• Given exercise
Please copy out, character for character, the lines of the listing below, starting at the line that contains "Open the tenant switcher dropdown" and ending at the line that contains "Click the rank", with both of those lines included.

[Raw listing]
....................

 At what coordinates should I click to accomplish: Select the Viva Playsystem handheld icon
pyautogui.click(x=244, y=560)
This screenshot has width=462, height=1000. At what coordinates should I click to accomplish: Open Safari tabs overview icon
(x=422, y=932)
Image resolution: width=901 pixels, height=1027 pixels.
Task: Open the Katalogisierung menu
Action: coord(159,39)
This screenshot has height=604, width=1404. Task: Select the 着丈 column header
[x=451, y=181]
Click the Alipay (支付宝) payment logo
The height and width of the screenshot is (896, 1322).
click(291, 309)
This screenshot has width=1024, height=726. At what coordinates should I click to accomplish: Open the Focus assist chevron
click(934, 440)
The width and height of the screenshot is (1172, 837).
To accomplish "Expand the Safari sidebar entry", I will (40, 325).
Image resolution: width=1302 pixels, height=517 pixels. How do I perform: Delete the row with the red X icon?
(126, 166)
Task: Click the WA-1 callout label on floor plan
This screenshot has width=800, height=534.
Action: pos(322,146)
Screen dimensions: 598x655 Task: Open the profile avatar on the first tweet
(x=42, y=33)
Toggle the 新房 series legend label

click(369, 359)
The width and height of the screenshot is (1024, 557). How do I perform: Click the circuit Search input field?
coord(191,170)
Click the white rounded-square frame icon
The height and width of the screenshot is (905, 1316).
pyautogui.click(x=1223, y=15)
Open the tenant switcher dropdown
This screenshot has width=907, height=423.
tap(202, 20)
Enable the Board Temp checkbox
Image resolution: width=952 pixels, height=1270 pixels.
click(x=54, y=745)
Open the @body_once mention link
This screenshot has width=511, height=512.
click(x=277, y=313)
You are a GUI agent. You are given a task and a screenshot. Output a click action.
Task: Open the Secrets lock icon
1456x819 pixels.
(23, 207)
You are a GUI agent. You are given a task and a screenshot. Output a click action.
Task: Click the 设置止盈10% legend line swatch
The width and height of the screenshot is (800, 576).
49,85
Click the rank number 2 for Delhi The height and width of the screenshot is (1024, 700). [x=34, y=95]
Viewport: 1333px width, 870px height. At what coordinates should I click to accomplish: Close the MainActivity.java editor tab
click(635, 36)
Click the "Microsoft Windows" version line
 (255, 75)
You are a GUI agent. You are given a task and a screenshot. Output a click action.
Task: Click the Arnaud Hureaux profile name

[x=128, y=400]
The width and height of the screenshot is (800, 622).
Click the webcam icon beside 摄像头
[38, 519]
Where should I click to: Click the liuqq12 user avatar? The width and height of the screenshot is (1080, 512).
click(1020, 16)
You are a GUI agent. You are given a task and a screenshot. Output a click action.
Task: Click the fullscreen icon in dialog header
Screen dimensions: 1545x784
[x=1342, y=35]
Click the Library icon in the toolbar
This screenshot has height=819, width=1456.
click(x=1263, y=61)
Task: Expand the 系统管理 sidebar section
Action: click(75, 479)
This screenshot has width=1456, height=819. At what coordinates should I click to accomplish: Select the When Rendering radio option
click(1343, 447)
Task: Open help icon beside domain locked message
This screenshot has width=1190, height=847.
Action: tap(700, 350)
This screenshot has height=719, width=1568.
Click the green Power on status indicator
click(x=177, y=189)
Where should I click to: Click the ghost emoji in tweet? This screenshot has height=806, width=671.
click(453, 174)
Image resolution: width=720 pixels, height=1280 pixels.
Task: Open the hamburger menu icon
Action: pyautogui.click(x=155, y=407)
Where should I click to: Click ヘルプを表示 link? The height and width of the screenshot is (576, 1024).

....................

• Full output
Open the tenant switcher dropdown
This screenshot has width=907, height=423.
tap(202, 20)
Enable the Board Temp checkbox
Image resolution: width=952 pixels, height=1270 pixels.
click(x=54, y=745)
Open the @body_once mention link
This screenshot has width=511, height=512.
click(x=277, y=313)
You are a GUI agent. You are given a task and a screenshot. Output a click action.
Task: Open the Secrets lock icon
1456x819 pixels.
(23, 207)
You are a GUI agent. You are given a task and a screenshot. Output a click action.
Task: Click the 设置止盈10% legend line swatch
The width and height of the screenshot is (800, 576).
49,85
Click the rank number 2 for Delhi The height and width of the screenshot is (1024, 700). [x=34, y=95]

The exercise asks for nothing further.